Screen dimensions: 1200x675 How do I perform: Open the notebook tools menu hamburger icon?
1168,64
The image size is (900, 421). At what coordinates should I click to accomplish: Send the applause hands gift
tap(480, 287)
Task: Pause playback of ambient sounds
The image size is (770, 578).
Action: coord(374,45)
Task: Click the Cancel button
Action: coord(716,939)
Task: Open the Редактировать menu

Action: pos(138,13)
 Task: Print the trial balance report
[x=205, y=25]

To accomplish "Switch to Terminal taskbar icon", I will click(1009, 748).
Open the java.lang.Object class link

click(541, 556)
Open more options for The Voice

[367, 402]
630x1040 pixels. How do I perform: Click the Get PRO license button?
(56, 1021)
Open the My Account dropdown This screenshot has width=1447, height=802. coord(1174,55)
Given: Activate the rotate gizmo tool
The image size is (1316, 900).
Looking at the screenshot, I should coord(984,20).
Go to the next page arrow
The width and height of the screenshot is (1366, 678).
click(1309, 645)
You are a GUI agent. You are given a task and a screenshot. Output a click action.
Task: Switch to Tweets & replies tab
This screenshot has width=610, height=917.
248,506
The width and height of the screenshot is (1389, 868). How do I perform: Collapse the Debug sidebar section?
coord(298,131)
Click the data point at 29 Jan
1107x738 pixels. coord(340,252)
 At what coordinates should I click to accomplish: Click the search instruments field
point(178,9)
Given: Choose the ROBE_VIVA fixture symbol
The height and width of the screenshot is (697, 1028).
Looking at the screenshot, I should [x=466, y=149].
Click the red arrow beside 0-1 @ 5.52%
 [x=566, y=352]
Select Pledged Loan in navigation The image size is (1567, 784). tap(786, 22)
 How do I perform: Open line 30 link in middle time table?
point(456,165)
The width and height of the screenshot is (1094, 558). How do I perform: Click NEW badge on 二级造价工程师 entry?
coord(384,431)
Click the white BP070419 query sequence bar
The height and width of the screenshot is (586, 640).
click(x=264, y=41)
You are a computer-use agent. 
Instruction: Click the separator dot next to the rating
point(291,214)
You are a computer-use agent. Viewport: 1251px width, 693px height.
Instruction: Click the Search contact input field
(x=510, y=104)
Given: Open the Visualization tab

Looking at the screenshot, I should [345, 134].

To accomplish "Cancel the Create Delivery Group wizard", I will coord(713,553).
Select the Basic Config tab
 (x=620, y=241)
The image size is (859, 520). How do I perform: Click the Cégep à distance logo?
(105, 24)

> Exercise directions
Search the entries for the word "computer" and pick out every line that holds it.

> Reply
You are a computer-use agent. 
You are a computer-use agent. Viewport: 1251px width, 693px height.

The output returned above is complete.